|Researchers use gene therapy to starve tumors|
| By Bijal
October 20, 2000
One way to stop a tumor from growing and spreading is to cut off its food and oxygen supply by blocking the growth of new blood vessels that feed it. Controlling blood vessel formation, a process called angiogenesis, could radically improve treatments for cancer, heart disease and wound healing. In a new study researchers at the Salk Institute, in La Jolla, CA, are using gene therapy to deliver anti-angiogenesis molecules.
Before endothelial cells (ECs), the cells that form capillaries and blood vessels, can invade and infiltrate a new area they must tunnel through the mesh-like matrix that exists between all cells and holds them in place. ECs secrete an enzyme called metalloproteinase 2 (MMP-2) that works as a molecular machete, hacking through the matrix and clearing the way for blood vessels. Once a path has been cleared the cells are free to form vessels. Stop MMP-2 and you stop angiogenesis.
The body switches off angiogenesis using a little molecule called PEX that stops MMP-2 from working. Now Alexander Pfeifer and his colleagues are encasing the PEX gene inside a virus and injecting it into the site surrounding the tumor. The idea is that the virus infects and delivers the PEX gene to the cells near the tumor. Each cell then produces PEX that will stop new blood vessels from growing.
Pfeifer has tested PEX in vitro. "If you put endothelial cells on a synthetic matrix they immediately start forming vessels, real capillary structures, it's just what they do," says Pfeifer. But when the cells are infected with the PEX-containing virus, they lose this ability.
In another experiment, human melanoma cells were implanted into 25 mice and allowed to grow.

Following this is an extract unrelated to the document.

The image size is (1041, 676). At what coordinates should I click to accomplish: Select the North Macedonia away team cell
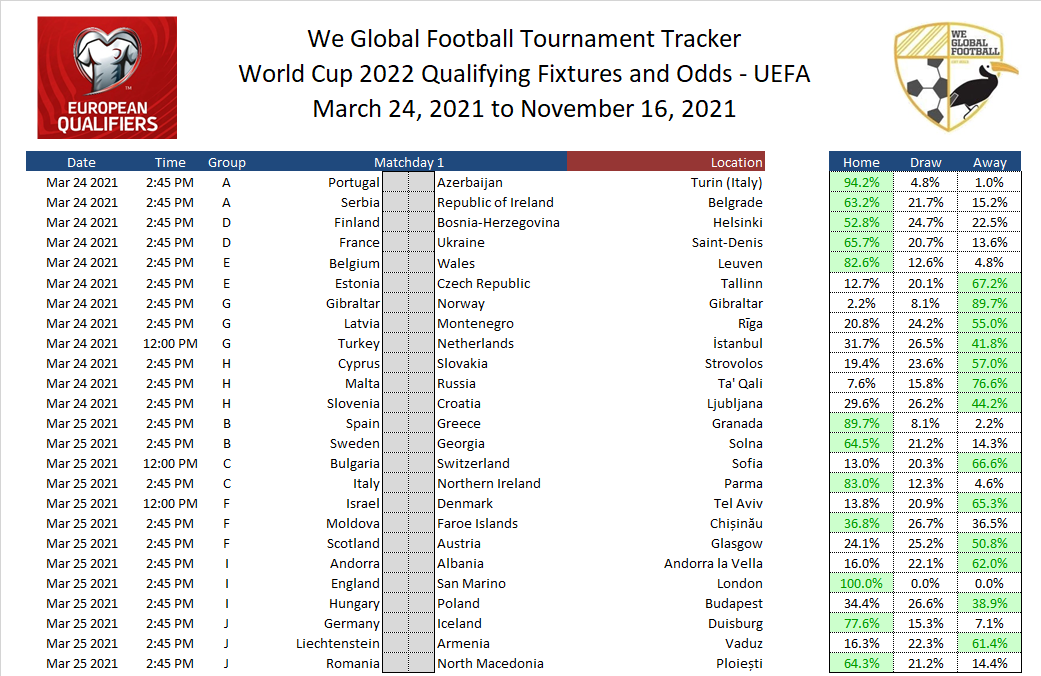tap(490, 663)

Five days after implantation half of the mice were given injections of viral-encased PEX and others were given a placebo gene. After 15 days animals that received PEX had tumors that were 64 percent smaller than tumors from mice that received the placebo. When the researchers examined the tumors they contained 56 percent fewer and smaller blood vessels.

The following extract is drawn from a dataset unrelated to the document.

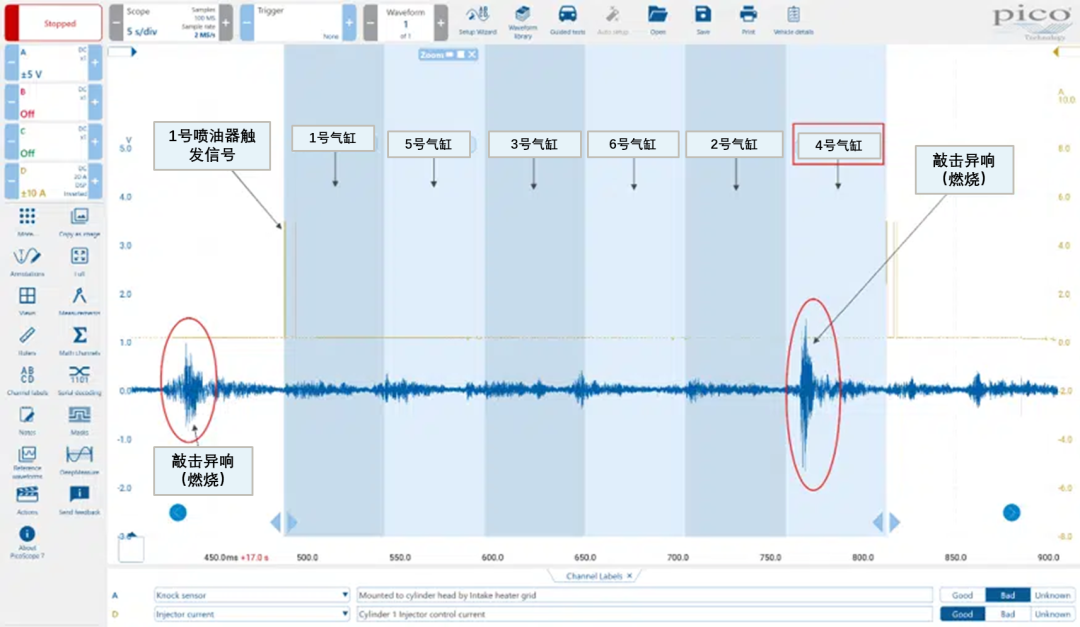
Task: Mark Knock sensor channel A as Good
Action: [961, 595]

Pfeifer intends to test the effects of PEX on other tumor types. Colon carcinomas are high on Pfeifer's list. "In many cases colon cancer is easily treated with surgery. But still many patients die because the cancer has spread to the liver. We want to see whether we can inhibit cancer spreading to the liver using PEX," says Pfeifer. There are good mouse models of colon cancer, which the group intends to use for future experiments.